Casteel, 31, is the photographer behind a quirky collection of images of dogs caught in the act of diving, swimming, splashing and generally goofing off in the water. What makes the photos different from anything you've seen before is Casteel's perspective: below the surface, with the dogs lunging toward the camera in pursuit of a toy.
Dogs are an interesting subject, he says.
"They enjoy the benefits of 21st century living, staying in a warm house, sleeping in the bed with you," he says, "but getting in the water brings out the wildness in them."
Casteel's soggy dogs shot to stardom on February 9, when someone posted a few of his pictures on the social sharing site Reddit and they became an overnight viral hit, spreading to Facebook, Google+ and Twitter and in short order reaching 150 million views. His website (www.littlefriendsphoto.com) crashed under the weight of a huge increase in traffic.
"By the morning of February 10 the pictures were everywhere," he said. "It just went nuts. It literally happened in the blink of an eye."

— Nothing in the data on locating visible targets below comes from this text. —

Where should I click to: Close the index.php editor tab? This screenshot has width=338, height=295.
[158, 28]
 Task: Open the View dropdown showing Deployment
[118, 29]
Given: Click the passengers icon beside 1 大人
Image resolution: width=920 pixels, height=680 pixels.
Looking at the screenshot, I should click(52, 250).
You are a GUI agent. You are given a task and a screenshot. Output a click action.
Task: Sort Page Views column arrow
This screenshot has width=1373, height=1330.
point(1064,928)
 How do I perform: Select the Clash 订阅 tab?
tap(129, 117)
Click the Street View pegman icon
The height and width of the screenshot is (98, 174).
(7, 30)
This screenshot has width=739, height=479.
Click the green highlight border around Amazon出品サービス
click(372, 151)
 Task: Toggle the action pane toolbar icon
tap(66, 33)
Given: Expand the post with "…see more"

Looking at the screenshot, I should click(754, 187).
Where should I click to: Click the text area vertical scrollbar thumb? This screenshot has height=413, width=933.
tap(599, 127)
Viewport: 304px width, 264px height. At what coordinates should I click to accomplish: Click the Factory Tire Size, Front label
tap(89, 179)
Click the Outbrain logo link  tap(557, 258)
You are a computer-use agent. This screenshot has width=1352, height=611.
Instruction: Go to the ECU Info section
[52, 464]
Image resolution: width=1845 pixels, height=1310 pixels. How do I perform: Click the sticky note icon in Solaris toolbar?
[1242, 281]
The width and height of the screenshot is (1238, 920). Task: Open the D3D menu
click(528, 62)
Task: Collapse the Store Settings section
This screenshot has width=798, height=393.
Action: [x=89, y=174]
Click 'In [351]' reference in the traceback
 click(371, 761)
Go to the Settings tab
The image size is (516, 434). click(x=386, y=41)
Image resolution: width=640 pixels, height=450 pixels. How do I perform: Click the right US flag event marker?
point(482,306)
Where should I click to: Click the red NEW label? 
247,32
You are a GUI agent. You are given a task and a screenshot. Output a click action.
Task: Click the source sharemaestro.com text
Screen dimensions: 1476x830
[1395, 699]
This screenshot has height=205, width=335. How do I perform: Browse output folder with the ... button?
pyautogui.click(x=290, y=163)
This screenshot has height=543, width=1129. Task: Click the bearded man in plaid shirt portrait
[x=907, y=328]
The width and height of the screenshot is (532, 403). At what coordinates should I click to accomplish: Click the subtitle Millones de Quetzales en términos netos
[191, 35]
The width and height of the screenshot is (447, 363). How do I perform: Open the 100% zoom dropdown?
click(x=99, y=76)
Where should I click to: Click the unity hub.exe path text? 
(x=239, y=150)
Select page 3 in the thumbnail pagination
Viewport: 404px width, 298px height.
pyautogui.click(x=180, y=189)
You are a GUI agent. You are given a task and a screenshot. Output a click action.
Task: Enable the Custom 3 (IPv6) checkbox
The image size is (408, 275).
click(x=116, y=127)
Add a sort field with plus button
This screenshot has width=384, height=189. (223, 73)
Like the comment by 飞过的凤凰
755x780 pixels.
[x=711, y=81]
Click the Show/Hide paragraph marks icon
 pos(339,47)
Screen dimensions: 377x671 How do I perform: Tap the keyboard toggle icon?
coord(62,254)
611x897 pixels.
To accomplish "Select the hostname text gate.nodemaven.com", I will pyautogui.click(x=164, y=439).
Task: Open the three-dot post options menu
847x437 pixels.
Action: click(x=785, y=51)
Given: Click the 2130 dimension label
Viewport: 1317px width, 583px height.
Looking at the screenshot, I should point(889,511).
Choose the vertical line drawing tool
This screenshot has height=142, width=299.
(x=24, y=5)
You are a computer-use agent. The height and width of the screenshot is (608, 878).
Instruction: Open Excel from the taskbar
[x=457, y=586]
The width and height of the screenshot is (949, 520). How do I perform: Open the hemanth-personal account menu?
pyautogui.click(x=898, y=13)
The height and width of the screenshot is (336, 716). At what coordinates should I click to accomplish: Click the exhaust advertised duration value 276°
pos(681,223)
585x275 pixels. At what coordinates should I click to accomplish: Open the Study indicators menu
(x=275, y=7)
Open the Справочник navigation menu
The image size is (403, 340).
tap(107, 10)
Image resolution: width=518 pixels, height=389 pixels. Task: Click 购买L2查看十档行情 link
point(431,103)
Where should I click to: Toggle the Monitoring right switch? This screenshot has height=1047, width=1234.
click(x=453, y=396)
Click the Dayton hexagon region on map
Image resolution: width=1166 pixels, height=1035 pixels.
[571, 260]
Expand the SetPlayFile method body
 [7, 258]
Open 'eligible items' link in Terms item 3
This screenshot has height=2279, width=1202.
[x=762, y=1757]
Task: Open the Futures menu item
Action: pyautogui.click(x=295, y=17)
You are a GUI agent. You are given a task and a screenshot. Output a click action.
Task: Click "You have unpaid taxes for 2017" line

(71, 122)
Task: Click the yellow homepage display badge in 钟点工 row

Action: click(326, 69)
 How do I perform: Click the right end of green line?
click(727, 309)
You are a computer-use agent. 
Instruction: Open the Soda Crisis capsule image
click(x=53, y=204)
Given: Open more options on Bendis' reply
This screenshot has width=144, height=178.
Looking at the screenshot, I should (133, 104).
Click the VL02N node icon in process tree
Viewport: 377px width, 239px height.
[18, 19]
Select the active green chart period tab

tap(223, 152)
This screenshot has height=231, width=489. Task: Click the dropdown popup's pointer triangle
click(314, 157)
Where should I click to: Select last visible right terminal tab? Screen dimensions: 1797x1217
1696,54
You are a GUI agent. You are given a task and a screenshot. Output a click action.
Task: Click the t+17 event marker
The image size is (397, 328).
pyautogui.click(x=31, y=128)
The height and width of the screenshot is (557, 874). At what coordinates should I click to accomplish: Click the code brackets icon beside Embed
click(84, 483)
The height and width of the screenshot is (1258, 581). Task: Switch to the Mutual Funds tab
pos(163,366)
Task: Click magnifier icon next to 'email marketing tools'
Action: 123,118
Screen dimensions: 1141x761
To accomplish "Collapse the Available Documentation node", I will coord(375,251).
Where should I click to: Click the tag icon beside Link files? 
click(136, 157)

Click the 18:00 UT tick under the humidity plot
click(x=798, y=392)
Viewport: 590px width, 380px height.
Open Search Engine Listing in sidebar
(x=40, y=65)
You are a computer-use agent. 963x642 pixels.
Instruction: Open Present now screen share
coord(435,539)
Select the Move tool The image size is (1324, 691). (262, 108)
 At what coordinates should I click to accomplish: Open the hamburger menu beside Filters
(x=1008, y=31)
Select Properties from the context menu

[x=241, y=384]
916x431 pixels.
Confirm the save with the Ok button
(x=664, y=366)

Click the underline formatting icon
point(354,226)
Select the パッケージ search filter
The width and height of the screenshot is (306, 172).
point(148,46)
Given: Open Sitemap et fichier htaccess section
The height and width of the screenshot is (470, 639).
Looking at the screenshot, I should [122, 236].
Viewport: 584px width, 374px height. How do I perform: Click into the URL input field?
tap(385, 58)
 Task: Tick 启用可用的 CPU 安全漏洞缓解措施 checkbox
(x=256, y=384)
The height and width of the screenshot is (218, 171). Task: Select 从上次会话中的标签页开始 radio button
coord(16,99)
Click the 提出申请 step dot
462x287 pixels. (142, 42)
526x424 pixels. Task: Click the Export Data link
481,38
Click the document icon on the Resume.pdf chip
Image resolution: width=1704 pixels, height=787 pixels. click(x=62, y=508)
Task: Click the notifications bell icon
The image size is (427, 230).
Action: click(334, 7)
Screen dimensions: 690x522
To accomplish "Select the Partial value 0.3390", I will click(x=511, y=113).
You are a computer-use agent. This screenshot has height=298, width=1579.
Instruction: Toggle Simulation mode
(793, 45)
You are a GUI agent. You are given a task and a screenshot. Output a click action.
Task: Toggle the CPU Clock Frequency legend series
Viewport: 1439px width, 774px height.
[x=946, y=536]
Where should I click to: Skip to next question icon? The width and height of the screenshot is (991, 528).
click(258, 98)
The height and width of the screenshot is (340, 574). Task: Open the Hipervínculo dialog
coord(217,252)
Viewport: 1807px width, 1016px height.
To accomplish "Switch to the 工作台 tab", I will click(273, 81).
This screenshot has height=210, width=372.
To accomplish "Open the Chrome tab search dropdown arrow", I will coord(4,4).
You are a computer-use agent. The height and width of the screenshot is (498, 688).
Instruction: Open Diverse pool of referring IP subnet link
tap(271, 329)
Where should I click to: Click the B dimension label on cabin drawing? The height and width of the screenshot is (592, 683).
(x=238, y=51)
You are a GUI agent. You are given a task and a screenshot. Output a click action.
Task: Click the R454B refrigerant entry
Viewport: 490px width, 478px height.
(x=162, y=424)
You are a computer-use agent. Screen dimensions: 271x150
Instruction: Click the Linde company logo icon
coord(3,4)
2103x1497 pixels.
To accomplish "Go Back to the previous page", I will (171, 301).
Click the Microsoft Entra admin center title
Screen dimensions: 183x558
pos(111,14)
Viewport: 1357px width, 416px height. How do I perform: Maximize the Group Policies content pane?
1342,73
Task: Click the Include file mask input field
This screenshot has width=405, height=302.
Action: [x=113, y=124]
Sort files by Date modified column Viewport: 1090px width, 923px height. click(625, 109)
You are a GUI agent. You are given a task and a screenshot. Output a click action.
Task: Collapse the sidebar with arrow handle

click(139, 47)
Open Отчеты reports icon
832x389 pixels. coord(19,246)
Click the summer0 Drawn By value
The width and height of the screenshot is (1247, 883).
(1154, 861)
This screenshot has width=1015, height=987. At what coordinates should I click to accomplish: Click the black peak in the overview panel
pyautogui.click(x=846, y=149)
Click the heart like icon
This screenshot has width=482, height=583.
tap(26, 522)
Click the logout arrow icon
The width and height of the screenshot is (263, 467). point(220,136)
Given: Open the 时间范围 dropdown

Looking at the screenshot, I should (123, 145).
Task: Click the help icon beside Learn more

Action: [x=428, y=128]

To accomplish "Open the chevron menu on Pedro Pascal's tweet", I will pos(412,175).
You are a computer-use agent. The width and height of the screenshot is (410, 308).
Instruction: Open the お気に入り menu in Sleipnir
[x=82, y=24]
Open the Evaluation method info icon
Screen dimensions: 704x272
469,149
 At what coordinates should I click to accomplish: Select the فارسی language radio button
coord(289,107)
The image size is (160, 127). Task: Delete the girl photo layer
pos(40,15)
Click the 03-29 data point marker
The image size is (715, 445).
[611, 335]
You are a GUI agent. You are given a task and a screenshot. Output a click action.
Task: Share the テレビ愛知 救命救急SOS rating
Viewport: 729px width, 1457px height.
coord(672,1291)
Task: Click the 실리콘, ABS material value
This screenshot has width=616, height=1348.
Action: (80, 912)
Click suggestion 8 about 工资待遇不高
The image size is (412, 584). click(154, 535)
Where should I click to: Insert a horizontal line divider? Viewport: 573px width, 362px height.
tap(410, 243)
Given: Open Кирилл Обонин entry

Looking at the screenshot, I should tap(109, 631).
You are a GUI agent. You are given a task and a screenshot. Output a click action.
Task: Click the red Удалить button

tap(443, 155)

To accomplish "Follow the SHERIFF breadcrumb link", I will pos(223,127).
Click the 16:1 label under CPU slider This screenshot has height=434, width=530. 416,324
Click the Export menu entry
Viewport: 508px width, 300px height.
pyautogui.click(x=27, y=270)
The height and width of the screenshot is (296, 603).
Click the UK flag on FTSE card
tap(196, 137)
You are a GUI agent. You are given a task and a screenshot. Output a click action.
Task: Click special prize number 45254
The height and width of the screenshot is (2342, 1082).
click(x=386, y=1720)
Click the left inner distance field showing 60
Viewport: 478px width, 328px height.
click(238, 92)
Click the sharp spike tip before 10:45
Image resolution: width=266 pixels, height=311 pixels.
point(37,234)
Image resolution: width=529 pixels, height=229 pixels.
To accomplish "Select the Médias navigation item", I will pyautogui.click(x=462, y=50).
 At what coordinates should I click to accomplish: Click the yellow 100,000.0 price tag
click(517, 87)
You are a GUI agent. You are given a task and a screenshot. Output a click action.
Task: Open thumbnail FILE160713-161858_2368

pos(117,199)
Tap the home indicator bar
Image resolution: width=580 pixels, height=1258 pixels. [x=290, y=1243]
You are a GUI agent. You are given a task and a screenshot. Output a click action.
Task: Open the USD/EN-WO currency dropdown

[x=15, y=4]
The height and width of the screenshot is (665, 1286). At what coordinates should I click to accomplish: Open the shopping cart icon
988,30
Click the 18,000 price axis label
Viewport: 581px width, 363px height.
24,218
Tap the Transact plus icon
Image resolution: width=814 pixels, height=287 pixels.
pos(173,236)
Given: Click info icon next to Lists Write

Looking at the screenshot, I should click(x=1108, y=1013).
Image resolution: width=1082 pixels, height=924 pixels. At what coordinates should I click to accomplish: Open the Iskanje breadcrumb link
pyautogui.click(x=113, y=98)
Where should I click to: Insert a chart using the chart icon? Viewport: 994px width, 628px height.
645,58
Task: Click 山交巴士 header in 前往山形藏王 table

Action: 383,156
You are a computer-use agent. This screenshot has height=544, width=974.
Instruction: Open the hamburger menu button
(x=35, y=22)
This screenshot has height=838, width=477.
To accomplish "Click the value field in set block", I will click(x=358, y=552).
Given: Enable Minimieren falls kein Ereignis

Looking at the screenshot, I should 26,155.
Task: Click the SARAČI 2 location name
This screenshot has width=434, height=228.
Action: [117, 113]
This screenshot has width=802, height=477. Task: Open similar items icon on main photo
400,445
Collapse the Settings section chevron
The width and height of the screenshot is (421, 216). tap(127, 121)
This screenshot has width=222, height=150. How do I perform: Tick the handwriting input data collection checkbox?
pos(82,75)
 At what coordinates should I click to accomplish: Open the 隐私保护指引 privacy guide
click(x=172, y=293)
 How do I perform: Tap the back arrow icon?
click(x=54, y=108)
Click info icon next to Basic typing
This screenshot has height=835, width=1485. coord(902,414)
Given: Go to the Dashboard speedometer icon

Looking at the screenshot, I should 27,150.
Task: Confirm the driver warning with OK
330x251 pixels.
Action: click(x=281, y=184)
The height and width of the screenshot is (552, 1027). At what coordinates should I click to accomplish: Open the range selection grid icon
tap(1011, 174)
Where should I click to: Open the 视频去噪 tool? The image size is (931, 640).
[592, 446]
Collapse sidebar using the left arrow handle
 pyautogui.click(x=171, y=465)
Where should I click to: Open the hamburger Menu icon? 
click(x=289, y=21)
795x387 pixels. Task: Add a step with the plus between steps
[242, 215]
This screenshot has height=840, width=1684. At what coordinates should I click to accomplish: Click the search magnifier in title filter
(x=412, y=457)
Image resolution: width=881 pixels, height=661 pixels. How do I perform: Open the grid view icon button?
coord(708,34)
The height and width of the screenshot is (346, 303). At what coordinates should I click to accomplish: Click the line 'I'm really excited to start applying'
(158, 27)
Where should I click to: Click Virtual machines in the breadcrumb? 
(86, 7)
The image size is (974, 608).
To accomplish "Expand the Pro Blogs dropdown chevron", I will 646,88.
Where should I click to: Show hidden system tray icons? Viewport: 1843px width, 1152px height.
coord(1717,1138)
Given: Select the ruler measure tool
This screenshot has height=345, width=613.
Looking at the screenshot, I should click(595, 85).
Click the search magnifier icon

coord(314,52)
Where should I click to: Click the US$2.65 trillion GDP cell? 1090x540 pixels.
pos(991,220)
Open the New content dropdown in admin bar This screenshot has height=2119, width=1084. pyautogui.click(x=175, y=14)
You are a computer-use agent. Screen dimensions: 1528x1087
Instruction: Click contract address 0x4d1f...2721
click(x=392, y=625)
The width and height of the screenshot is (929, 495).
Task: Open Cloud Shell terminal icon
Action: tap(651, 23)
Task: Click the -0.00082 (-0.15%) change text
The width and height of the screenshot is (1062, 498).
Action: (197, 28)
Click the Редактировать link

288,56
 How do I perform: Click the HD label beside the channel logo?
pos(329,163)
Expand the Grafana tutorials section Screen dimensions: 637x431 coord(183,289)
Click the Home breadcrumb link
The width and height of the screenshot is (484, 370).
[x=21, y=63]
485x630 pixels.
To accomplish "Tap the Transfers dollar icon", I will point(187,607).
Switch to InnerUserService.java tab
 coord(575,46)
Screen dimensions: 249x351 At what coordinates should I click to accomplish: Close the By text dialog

Suddenly he was receiving requests and offers from all over the world. One of those offers was a book deal from Little, Brown and Company, which on October 23 published "Underwater Dogs," a 132-page coffee-table book ($19.99) dripping with drenched dogs. A 2013 wall calendar also is on sale.
"I would have never known something like this could happen," Casteel said. "I went from not having enough work to having too much work."
Casteel said he wants to show the unique personality of each dog he photographs and tell its story.
"I'm interested in how emotional they are and how similar to humans they are," he said.
Before the shooting starts, Casteel spends time getting to know the dog and earning its trust.
"I show up, we start playing fetch, we become pals and we just move it to the water," he said.
Casteel wears a wet suit and snorkel mask, and sometimes uses diving weights to keep himself from floating. Then he tosses a toy and starts shooting.
He never knows what he's going to get. Sometimes it takes two hours in the water to get a good shot, as it did with a pug named Duncan. On the other hand, Duchess, the wide-eyed black Labrador on the cover of the book, gave him that stellar image within three minutes, he said.
"I could have a great shot immediately -- or not," Casteel said. "But that's what I love about it."
Some of the photos are downright frightening or otherworldly as the rambunctious animals bare their teeth and flail their paws in pursuit of an elusive tennis ball or other toy.
"You might get something silly or you might get something terrifying," the photographer said. "Some kids think those really kind of primal, edgy shots are funny."
The way Casteel got into dog photography is a story in itself.
"For me, it's been like destiny if you believe in that sort of thing," he said.
While working in advertising at Sony Pictures, he started volunteering at a Los Angeles-area animal shelter. Casteel shot flattering portraits of animals awaiting adoption, a departure from the usual shelter photos of terrified animals in small, dark cages. Nicer pictures, ones that brought out the animals' personalities, resulted in more adoptions, he said.
"We've gotten fantastic results from showing positive photographs," he said.
Soon after, he and a stranger cooperated to corral a stray Weimaraner that was running around on a busy road. After the dog was safely out of traffic, the men chatted, Casteel mentioned his shelter photos and the stranger hired Casteel to take pictures of his dog.
Referrals led to similar gigs. It was at one of those private shoots that a dog first jumped into a pool, and a new career was born.
(The New York Times recently hired Casteel to go to Alaska to shoot the sockeye salmon migration. A major difference between photographing dogs and photographing fish, he joked, is that "the salmon certainly aren't interested in a tennis ball.")
His work at the shelter also led Casteel to create a nonprofit organization called Second Chance Photos, through which he trains shelters in the art of pet photography. That work has taken him all over the United States as well as to Australia and Great Britain, he said. "I really enjoy it because it gives me freedom to explore what I'm passionate about."
"I don't even call it a job. It's my life," he added. "It's kind of a dream-come-true thing for me."